• GIVEN REQUEST: Please identify each line in the items below that contains the word "logo", and copy every such line in full.

• INPUT RECORDS:

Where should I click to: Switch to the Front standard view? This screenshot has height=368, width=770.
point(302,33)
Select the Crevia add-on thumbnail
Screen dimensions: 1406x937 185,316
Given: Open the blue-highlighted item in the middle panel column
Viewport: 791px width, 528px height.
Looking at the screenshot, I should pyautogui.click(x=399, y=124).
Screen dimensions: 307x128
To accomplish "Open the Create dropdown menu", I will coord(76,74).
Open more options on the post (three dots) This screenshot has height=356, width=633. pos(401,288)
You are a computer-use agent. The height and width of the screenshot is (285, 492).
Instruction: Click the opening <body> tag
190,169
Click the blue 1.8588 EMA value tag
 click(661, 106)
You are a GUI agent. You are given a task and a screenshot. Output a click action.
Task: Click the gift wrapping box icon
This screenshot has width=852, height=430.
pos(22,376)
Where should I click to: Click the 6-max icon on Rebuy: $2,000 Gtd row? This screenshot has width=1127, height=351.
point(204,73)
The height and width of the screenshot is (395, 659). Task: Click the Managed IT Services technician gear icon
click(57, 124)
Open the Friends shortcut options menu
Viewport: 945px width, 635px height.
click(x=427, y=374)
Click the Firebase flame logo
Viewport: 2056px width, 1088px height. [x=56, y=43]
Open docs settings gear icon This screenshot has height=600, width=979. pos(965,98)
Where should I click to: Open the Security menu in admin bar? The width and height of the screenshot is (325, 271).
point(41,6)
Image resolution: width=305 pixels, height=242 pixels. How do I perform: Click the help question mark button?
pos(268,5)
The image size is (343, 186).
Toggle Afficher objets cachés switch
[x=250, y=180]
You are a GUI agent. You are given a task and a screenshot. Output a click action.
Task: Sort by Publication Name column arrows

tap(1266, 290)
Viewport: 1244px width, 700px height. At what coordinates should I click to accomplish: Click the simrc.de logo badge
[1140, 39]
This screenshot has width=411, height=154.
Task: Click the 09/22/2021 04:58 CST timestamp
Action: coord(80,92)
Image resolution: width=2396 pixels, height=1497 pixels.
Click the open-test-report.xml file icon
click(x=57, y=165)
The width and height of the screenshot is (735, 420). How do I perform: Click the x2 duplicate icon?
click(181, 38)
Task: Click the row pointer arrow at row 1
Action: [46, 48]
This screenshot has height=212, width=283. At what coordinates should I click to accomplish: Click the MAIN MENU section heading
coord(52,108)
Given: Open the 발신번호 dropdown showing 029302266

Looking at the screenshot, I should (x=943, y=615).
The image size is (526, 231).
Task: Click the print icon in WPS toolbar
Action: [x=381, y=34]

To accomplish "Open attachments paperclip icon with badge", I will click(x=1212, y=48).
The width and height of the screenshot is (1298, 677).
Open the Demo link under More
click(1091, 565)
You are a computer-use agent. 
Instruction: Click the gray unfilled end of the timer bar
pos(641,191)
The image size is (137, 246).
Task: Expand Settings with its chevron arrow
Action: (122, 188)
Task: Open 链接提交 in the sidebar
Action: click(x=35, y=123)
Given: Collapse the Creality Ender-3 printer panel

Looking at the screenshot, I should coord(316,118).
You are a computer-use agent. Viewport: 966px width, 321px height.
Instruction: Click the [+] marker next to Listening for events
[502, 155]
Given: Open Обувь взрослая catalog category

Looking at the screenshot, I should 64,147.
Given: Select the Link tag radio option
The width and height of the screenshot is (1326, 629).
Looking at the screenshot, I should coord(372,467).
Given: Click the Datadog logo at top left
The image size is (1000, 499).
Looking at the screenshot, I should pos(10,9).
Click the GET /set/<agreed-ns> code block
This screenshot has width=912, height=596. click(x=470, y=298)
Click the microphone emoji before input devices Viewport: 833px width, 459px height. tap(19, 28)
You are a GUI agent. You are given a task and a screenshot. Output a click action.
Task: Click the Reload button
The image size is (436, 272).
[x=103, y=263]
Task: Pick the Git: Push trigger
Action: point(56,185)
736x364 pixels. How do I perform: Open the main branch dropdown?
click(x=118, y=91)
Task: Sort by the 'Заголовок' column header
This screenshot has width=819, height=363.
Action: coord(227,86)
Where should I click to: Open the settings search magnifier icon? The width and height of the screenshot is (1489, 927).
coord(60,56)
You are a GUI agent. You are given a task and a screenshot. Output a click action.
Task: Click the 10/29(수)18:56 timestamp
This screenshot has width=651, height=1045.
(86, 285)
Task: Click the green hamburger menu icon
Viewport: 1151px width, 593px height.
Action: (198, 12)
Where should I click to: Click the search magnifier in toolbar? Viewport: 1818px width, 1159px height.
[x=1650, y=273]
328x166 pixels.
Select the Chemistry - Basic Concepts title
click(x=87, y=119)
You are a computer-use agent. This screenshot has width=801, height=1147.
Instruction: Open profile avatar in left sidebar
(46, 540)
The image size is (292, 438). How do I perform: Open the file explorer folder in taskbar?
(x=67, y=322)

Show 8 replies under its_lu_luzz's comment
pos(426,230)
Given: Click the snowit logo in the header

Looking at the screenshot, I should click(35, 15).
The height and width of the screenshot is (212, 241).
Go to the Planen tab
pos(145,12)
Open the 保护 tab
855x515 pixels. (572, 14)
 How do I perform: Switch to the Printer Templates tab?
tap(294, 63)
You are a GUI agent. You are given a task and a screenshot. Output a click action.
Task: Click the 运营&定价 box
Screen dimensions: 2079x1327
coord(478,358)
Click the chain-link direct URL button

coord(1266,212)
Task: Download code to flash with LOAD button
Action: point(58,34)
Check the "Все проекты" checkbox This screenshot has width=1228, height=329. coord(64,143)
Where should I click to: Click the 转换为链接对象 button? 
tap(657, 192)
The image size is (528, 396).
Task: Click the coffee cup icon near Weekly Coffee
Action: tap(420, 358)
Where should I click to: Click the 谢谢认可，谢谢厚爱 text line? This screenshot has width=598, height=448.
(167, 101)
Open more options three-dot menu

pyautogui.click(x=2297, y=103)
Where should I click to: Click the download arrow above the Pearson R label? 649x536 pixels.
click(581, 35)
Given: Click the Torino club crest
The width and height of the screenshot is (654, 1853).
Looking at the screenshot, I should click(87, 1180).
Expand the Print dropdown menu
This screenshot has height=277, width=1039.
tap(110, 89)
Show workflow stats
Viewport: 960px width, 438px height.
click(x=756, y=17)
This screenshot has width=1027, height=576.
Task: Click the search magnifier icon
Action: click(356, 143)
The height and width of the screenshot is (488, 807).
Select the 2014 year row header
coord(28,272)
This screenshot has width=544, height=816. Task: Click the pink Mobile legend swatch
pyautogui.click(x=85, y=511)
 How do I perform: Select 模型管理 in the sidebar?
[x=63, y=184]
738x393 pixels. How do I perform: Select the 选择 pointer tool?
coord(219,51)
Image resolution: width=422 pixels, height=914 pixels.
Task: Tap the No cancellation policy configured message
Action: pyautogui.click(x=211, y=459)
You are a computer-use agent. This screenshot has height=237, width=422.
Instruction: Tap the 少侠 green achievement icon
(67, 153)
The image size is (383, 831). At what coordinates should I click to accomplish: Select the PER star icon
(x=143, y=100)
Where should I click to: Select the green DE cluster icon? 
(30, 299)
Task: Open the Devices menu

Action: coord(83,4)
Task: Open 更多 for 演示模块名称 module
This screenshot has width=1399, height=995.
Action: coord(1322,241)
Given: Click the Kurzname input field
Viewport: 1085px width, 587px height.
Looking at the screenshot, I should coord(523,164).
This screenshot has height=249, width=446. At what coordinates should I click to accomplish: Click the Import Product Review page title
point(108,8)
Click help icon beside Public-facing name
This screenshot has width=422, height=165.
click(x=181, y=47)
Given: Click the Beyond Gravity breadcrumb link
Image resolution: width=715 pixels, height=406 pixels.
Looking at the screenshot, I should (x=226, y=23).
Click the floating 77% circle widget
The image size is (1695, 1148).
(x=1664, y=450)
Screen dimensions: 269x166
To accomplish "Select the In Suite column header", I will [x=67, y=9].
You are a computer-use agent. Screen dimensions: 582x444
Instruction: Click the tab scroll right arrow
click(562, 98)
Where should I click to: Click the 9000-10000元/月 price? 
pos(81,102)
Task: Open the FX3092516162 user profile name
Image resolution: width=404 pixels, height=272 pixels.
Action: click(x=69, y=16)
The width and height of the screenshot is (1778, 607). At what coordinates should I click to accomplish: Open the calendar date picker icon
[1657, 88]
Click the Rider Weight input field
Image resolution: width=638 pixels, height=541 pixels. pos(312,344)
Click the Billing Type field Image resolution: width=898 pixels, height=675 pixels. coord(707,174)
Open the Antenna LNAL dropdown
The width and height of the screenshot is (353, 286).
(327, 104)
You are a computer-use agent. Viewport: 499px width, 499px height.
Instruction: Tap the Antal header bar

• PROBLEM SOLUTION:
Click the Firebase flame logo
Viewport: 1244px width, 700px height. At what coordinates should I click to accomplish: Click the simrc.de logo badge
Given: Click the Datadog logo at top left
Given: Click the snowit logo in the header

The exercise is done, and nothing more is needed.